The UN report did not list the 80-plus countries that it said were the source of fighters flowing fighters into Iraq and Syria. But in recent months, Isis supporters have appeared in places as unlikely as the Maldives, and its videos proudly display jihadists with Chilean-Norwegian and other diverse backgrounds.
“There are instances of foreign terrorist fighters from France, the Russian Federation and and the United Kingdom of Great Britain and Northern Ireland operating together,” it states. More than 500 British citizens are believed to have travelled to the region since 2011.
The UN report, an update on the spread of transnational terrorism and efforts to staunch it, validates the Obama administration’s claim that “core al-Qaida remains weak”. But it suggests that the decline of al-Qaida has yielded an explosion of jihadist enthusiasm for its even mightier successor organizations, chiefly Isis.

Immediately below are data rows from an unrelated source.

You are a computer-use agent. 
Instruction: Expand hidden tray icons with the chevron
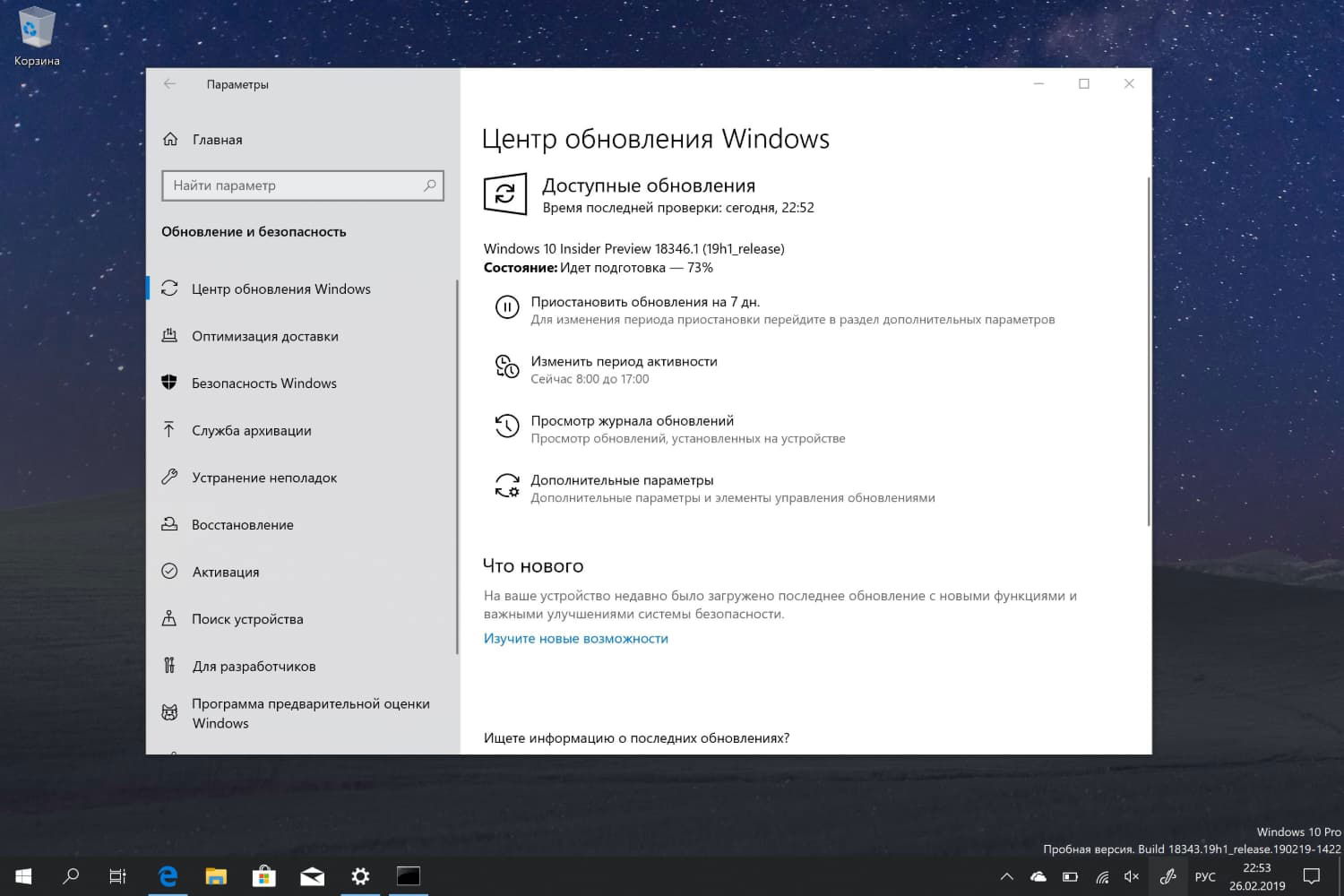(x=1006, y=876)
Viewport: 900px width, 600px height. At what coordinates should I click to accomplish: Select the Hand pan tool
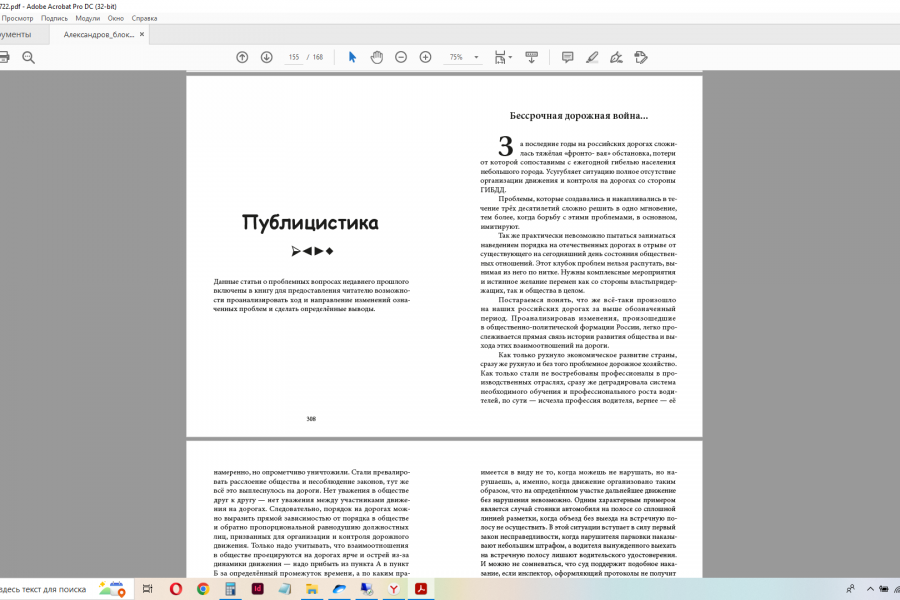pyautogui.click(x=377, y=57)
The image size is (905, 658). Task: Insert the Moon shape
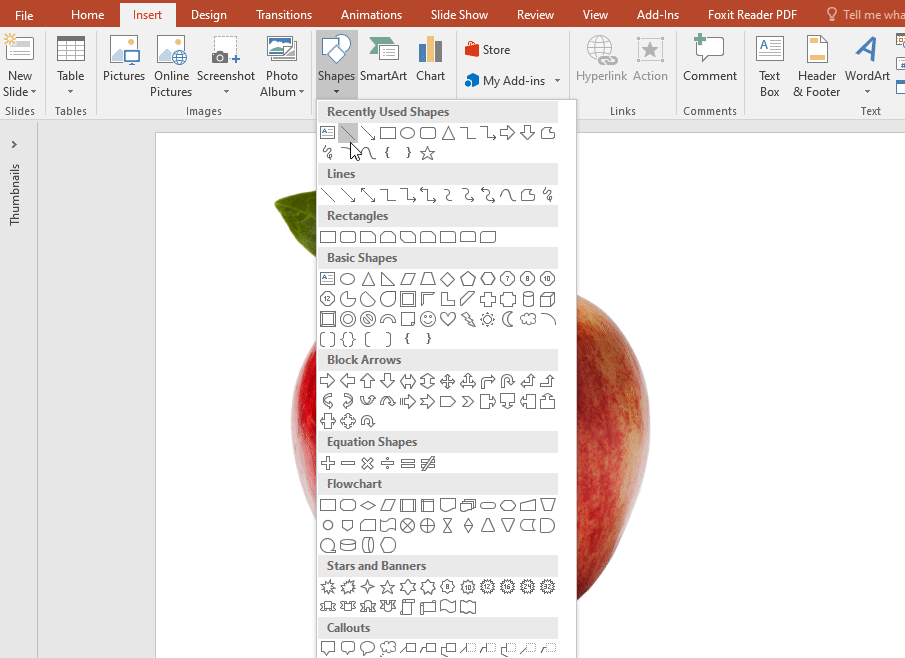point(508,319)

Those organisations are less interested in assaults outside their frontiers: “Truly cross-border attacks – or attacks against international targets – remain a minority,” the report assesses. But the report indicates that more nations than ever will face the challenge of experienced fighters returning home from the Syria-Iraq conflict.

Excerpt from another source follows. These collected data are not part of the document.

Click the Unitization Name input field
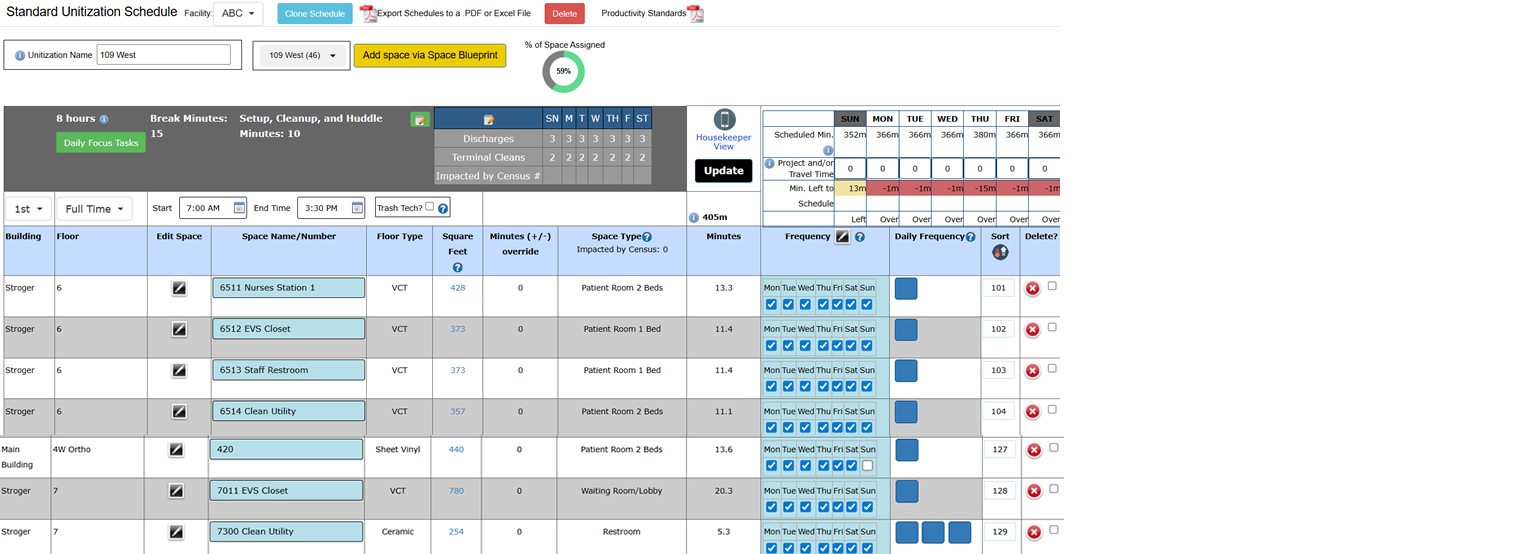Image resolution: width=1540 pixels, height=554 pixels. point(163,55)
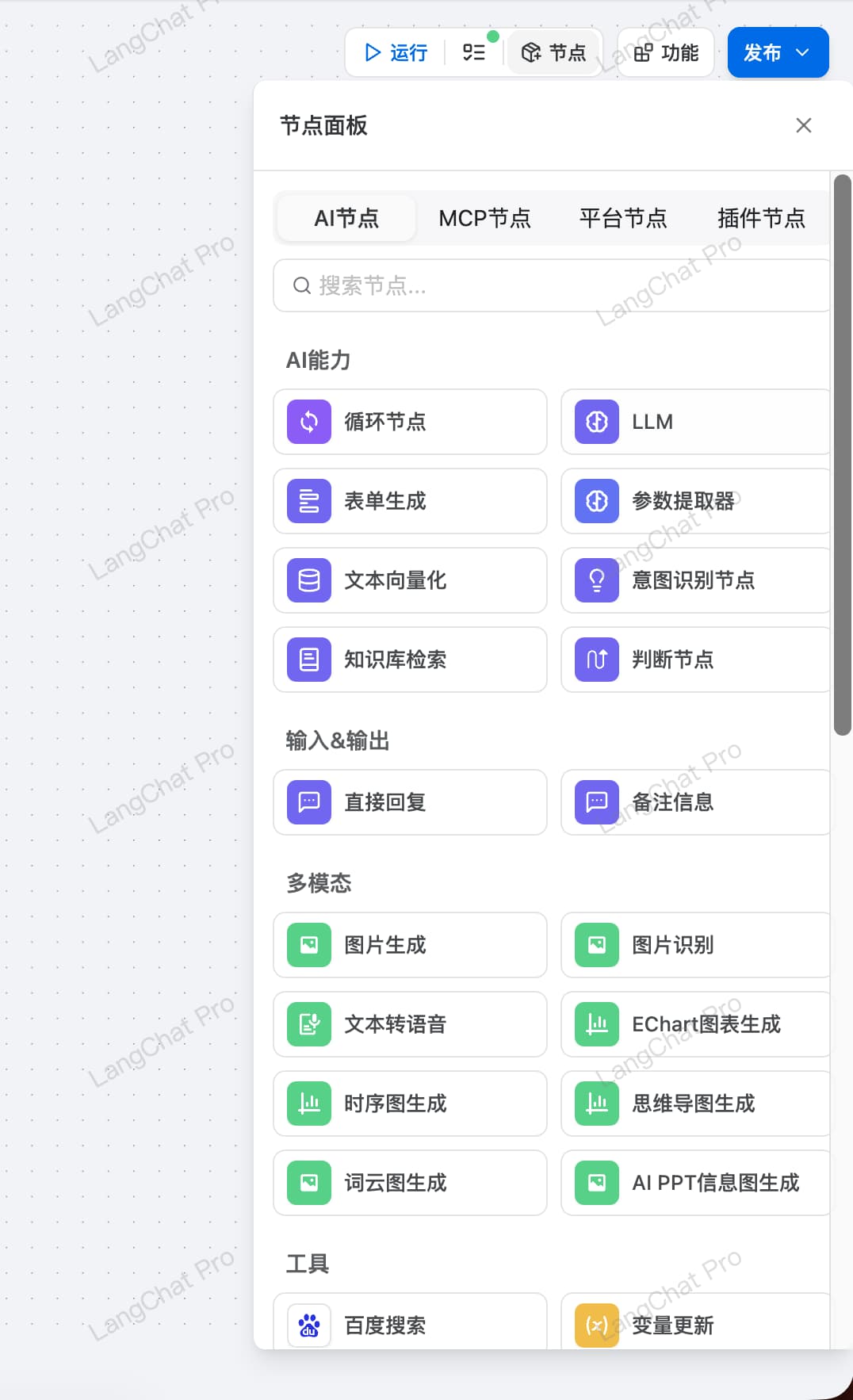
Task: Select the 插件节点 tab
Action: coord(760,218)
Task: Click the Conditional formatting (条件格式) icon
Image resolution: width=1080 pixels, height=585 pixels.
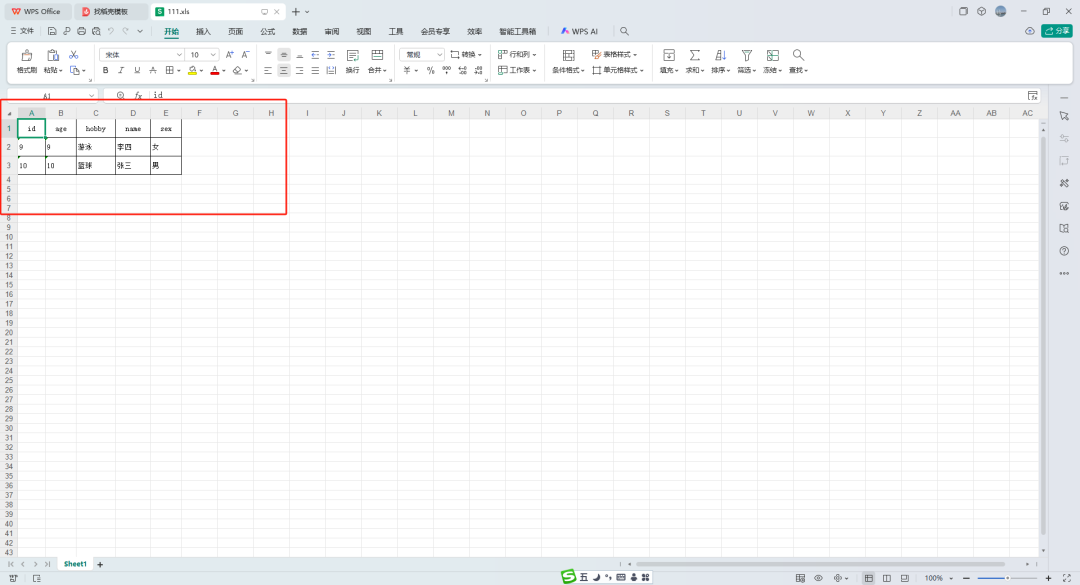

Wading into a debate with legal implications for Barack Obama’s new war against Isis, the UN considers Isis “a splinter group” from al-Qaida. It considers an ideological congruence between the two groups sufficient to categorise them as part a broader movement, notwithstanding al-Qaida’s formal excommunication of Isis last February.
“Al-Qaida core and Isil pursue similar strategic goals, albeit with tactical differences regarding sequencing and substantive differences about personal leadership,” the UN writes, using a different acronym for Isis.
Leadership disputes between the organisations are reflected in the shape of their propaganda, the UN finds. A “cosmopolitan” embrace of social media platforms andinternet culture by Isis (“as when extremists post kitten photographs”) has displaced the “long and turgid messaging” from al-Qaida. Zawahiri’s most recent video lasted 55 minutes, while Isis members incessantly use Twitter, Snapchat, Kik, Ask.fm, a communications apparatus “unhindered by organisational structures”.
A “lack of social media message discipline” in Isis points to a leadership “that recognizes the terror and recruitment value of multichannel, multi-language social and other media messaging,” reflecting a younger and “more international” membership than al-Qaida’s various affiliates.
With revenues just from its oil smuggling operations now estimated at $1m daily, Isis controls territory in Iraq and Syria home to between five and six million people, a population the size of Finland’s. Bolstering Isis’s treasury is up to $45m in money from kidnapping for ransom, the UN report finds. Family members of Isis victim James Foley, an American journalist, have questioned the policy of refusing to pay ransoms, which US officials argue would encourage more kidnappings.
Two months of outright US-led war against Isis has suffered from a lack of proxy ground forces to take territory from Isis, as Obama has formally ruled out direct US ground combat. On Thursday at the Pentagon, General Martin Dempsey, the chairman of the Joint Chiefs of Staff, said that the US has yet to even begin vetting Syrian rebels for potential inclusion in an anti-Isis army it seeks to muster in Syria. Dempsey encouraged the Iraqi government to directly arm Sunni tribes to withstand Isis’s advances through the western Anbar Province.